Although they said they would wait for Green's reconsideration, the justices spent considerable time considering whether "public" records that are hard to obtain, such as current birth and marriage records, provide privacy that would be lost if somebody could gain easy access to a state database of such information.
The Globe contends there is a greater privacy interest in "vertical compilations" that "aggregate information about specific individuals," such as an individual's criminal record, than in "horizontal compilations" that "provide a limited amount of information about many people," such as a telephone book. We agree that a minimal amount of nonintrusive data does not become private merely because it relates to millions of people. But where requested records include a fair amount of personal information, it matters how many individuals the records implicate: the more people affected by disclosure, the greater the privacy concerns.
The requested indices here compile enough personal data for the number of people affected to influence the privacy analysis. The marriage index entries would likely include name, date of marriage, spouse, place where the license was filed, and certificate number. And at least some of the birth index entries would likely include name, date of birth, place of birth, gender, and parents' names.
So the court asked Green to look specifically at
(1) the extent to which multiple indices could be compared to reveal private information, (2) the availability from other sources of the information in the requested indices, (3) the risk from disclosure of identity theft or fraud, and (4) the extent to which disclosure could result in unwanted intrusions.
By intrusions, the court said it meant such things as marketing or sales pitches targeted at people based on criteria in the database, for example, people's ages - if not by the Globe then by somebody else who might request the same database.
At the same time, the court continued, the Globe, which said it wanted the records mainly to look at possible problems with state record keeping, could make a case where the public right to know outweighs the privacy concerns related to a particular database:
Information is the bread and butter of democracy, and the government is in a unique position to collect and aggregate information from which the public may benefit. As the request in this case demonstrates, reporters, scholars, and others seek to use this information to learn and teach. See Statement on World Press Freedom Day, 1 Pub.

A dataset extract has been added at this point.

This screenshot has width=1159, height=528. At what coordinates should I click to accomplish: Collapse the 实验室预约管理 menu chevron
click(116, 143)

Papers of the Presidents 607 (2010) (then President Barack H. Obama recalling "the words of Thomas Jefferson: 'The basis of our governments being the opinion of the people, the very first object should be to keep that right; and were it left to me to decide whether we should have a government without newspapers or newspapers without a government, I should not hesitate a moment to prefer the latter'").

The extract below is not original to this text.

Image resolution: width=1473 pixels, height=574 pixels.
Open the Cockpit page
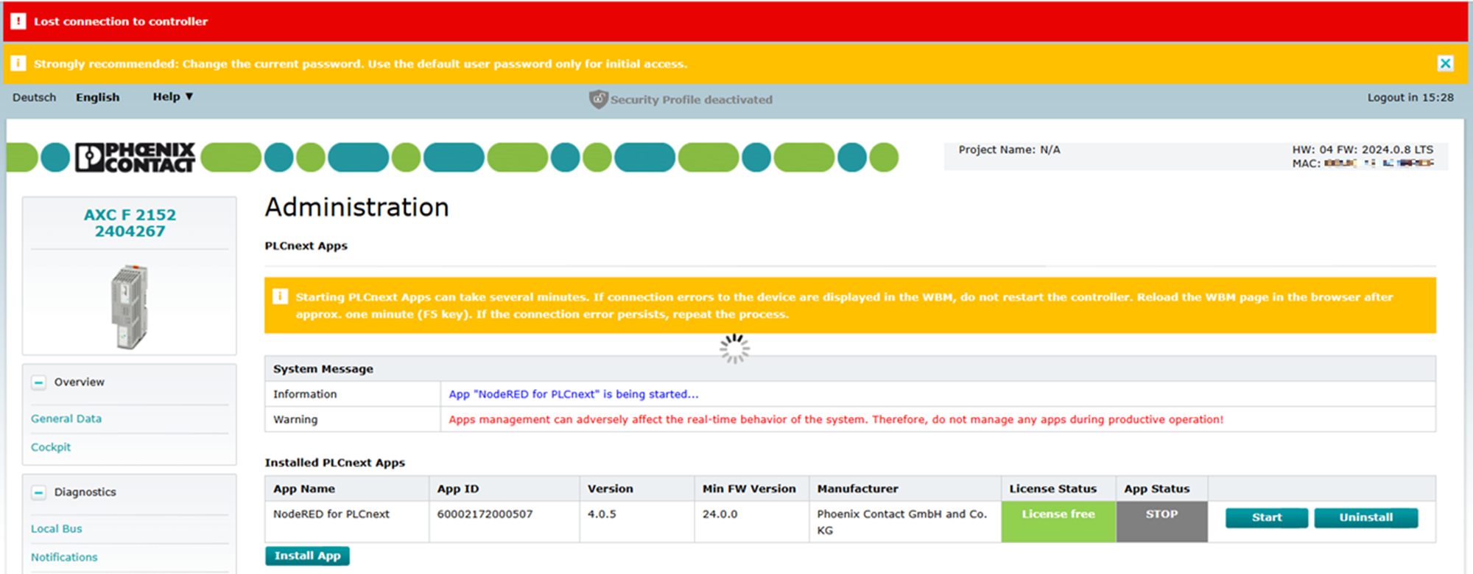point(51,447)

But with such power comes responsibility, the court said: The state can reject requests that show no specific public interest:
To ensure that the public-private balancing test reflects the various uses to which government information may be put, we conclude that where a requester articulates with specificity a public interest, even one unrelated to government operations, "that non-dispositive factor can add weight to whatever [public] interest exists on that side of the balancing test." PETA, 477 Mass. at 295. ...
[T]he judge should consider all the Globe's arguments for why disclosure would be in the public interest.
For instance, the Globe argues in its brief that disclosure "would assist in identifying individuals in news reports, ferreting out voter fraud, and studying birth and marriage trends." The judge also should make further findings with respect to the public interest argument already considered in the Superior Court, namely, the Globe's "contention that access [to the requested indices] would provide a check on whether the registry is properly recording births and marriages."